Thursday, July 16, 2026

Brussels Shooting Suspect Freed Over Prison Admin Error

Valyrian News Network 4 min read

Brussels Shooting Suspect Freed Over Prison Administrative Error

A man charged with assassination following a deadly shooting in Brussels has been released without any judicial conditions due to an administrative error at Haren prison, according to an investigation by RTBF. The controversial release has raised serious questions about the Belgian justice system’s ability to keep violent crime suspects in custody.

The Shooting and the Release

On December 22, 2024, a 28-year-old man was killed and another person wounded near the Aumale metro station in Anderlecht, Brussels. The attack, linked to drug trafficking, involved a Kalashnikov-type rifle. The suspect was charged with assassination and attempted assassination and placed in pre-trial detention at Haren prison.
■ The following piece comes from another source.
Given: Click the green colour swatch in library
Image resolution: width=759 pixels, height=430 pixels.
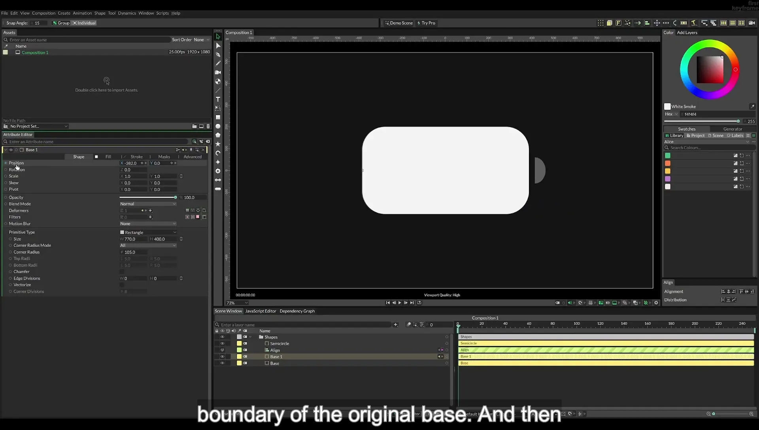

On July 10, 2026, the Brussels Chamber of Indictment ordered the suspect’s unconditional release. The reason: the prison’s registry failed to provide the appeal notebook within the legally required 24-hour window following a June 11 decision to extend pre-trial detention. The appeal was only transmitted to the justice system on June 30 — past the legal deadline — forcing the court to order release.

“We did not create a procedural defect. We merely denounced a situation of constant violation of the rights of the defense by Haren prison,” said Me Caroline Dumoulin, the suspect’s lawyer, as reported by RTBF.

A Systemic Crisis at Haren

This is not an isolated incident. At least two other Haren detainees were released in 2025 for similar administrative errors. De Morgen reported in February 2025 that “every Brussels lawyer has a client who was freed due to an administrative error.”

Lawyers describe a registry in chaos. Me Nicolas Crutzen, who represented one of the previously released detainees, explained: “The information was lost in the prison between his signature in the notebook and the moment the prison encodes the appeal. The Chamber was forced to release him.”

Me Benjamine Bovy, a criminal lawyer and member of the Council of the Bar of French-speaking Brussels, told RTBF that these problems are regular and stem from the management of the Haren registry. She noted cases of prisoners being released by mistake without any court order, documents drafted in the wrong language, and inmates serving sentences they should not have been serving.

Understaffing and Overcrowding

Haren prison, which opened in 2022 as Belgium’s largest correctional facility, was designed to hold 1,190 detainees but currently houses approximately 1,440 — 250 above capacity. The registry department has 17 staff positions, but often only 6 or 7 are filled on any given day, with an average of 200 files per employee.

Ruben Van Lancker, a prison officer and CSC union vice-president, warned: “With understaffing, we cannot keep up. Errors will continue if there is no rapid solution.” RTL Info had already reported in November 2024 that detainees could be released due to procedural defects, with union delegate Frederic Sodermans stating that tasks scheduled for completion by 11 a.m. were sometimes not finished until 3 p.m.

Official Response

Justice Minister Annelies Verlinden has opened an administrative investigation and is studying the possibility of digitizing the appeals procedure. Her office stated that “the events are naturally the subject of an administrative investigation” and that they are examining “how procedures can be strengthened.”

However, the minister’s office also noted that “based on currently available information, it cannot be demonstrated that the procedure was not respected or that it was applied incorrectly by Haren prison” — a position that Dumoulin dismissed as contradictory given the court’s explicit ruling.

What’s Next

The released suspect can still face trial before a jury court (cour d’assises) and could receive a life sentence. However, he is now free without any judicial supervision pending that trial.

The case highlights deep structural problems within Belgium’s prison system: chronic understaffing, overcrowding, and an archaic paper-based appeals process that lawyers and unions have warned about for years. Without addressing these root causes — including the staffing crisis and the outdated registry system — similar administrative errors leading to the release of serious crime suspects are likely to recur.